## [Passage given]
Hi, what is the size (width x length x height) of your Pullman loaf pan? Thank you!
Hello Annie! The pullman loaf pan I used for this recipe measure 9x4x4 inches! Here is the link: https://www.amazon.com/dp/B00DUF1TUW/
Hi, i read that sourdough recipes should preferably be kneaded by hand instead of standing mixer, would you say it is is true?
I would not say that one way is better than the other – they are simply different. When it comes to baking artisan sourdough loaves, learning what the dough should feel like is an important element in understanding sourdough. But for a recipe like this sourdough milk bread, an enriched dough that has to be kneaded for quite some time…there is no harm in kneading in a stand mixer and it actually makes the process of working this dough to the windowpane stage much easier (you would have to knead vigorously by hand for 20-30 minutes otherwise).
Thank you for your reply. I could not reach windowpane stage after very very long on mixer around 25-30mins. I ran it on low speed 1-2. Is that why? What is the recommended speed to do this? It still felt sticky and it drips a little when dough hook was lifted. Thank you!
Hi, i followed the recipe but replaced milk with kefir. At kneading phase, i used mixer (dough hook) for 25mins and see no windowpane, so i started Hand kneading 20mins. Smoother and less dough after such a long kneading, but still no windowpane. Went ahead and followed your recipe anyway. Bread turned out nicely risen, and tastes good too. However, it has no visible holes like yours in picture posted.
Can you advise which part of The process caused this? Thank you in advance!
You probably need to set your mixer to 2-3 to allow the dough to knead more vigorously. Also, replacing the milk with kefir will definitely have an effect on the texture of the bread. I have never used kefir myself, but because you did make an adaptation it clearly had an effect on the dough. I would try making it as the recipe is written next time and setting your mixer to speed 2 or 3 for the entire duration of the mixing. You should notice it reach windowpane in 15-20 minutes.

Item position entries
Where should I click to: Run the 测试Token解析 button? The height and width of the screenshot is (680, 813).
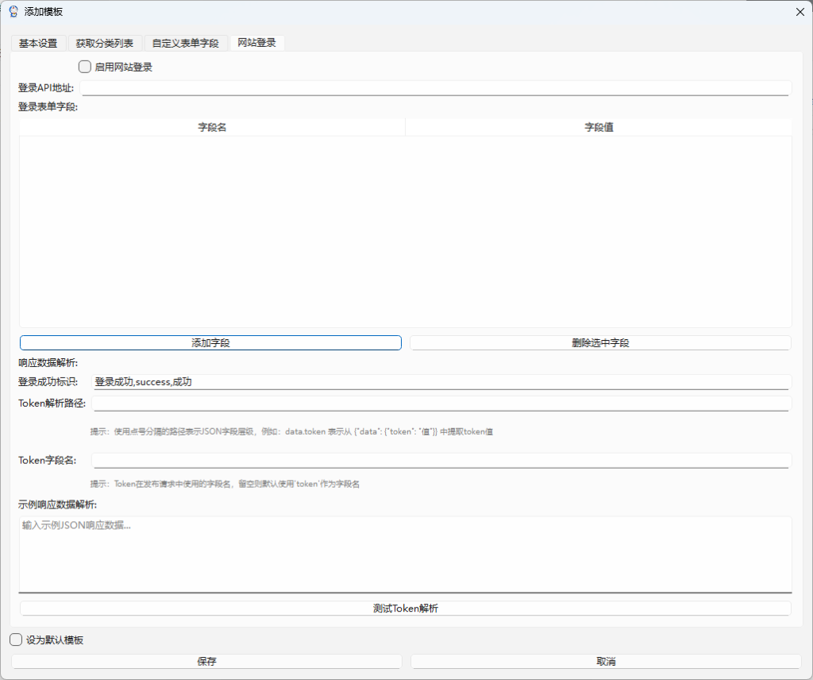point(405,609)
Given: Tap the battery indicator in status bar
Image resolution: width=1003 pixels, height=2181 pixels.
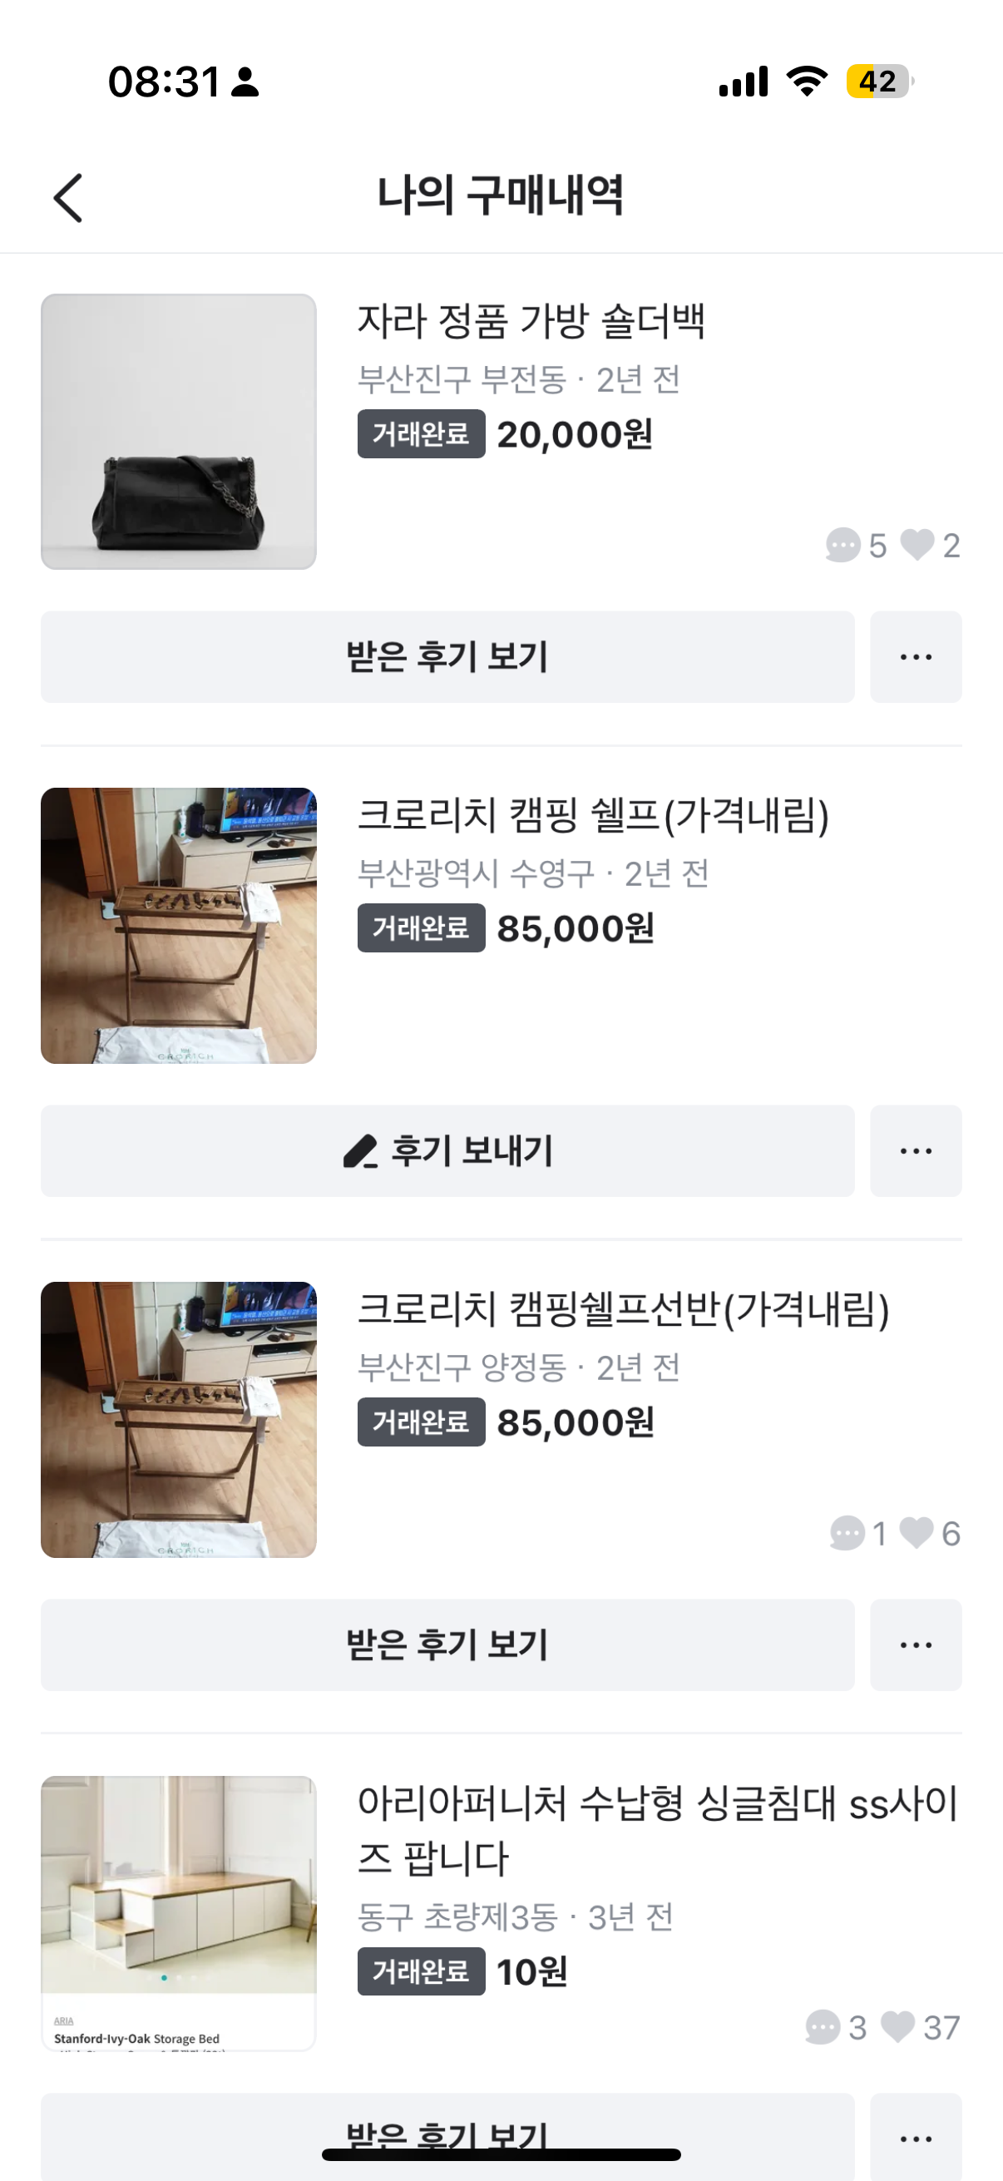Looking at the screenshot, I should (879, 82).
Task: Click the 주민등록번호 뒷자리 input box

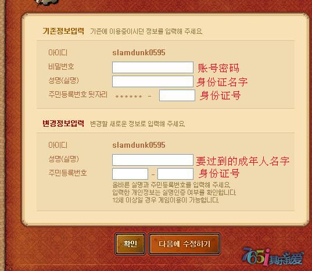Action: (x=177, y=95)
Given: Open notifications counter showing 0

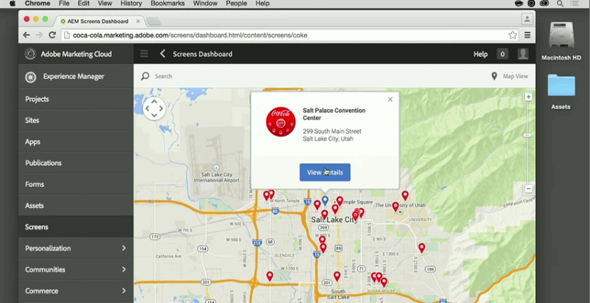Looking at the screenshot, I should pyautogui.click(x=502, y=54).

## [Required task 1]
In the baking comments, what are the measurements of the Pullman loaf pan used for the recipe?
## [Required task 2]
Retype the stretch of the baking comments from "Thank you for" through "in picture posted.".

## [Expected answer 1]
9x4x4 inches

## [Expected answer 2]
Thank you for your reply. I could not reach windowpane stage after very very long on mixer around 25-30mins. I ran it on low speed 1-2. Is that why? What is the recommended speed to do this? It still felt sticky and it drips a little when dough hook was lifted. Thank you!
Hi, i followed the recipe but replaced milk with kefir. At kneading phase, i used mixer (dough hook) for 25mins and see no windowpane, so i started Hand kneading 20mins. Smoother and less dough after such a long kneading, but still no windowpane. Went ahead and followed your recipe anyway. Bread turned out nicely risen, and tastes good too. However, it has no visible holes like yours in picture posted.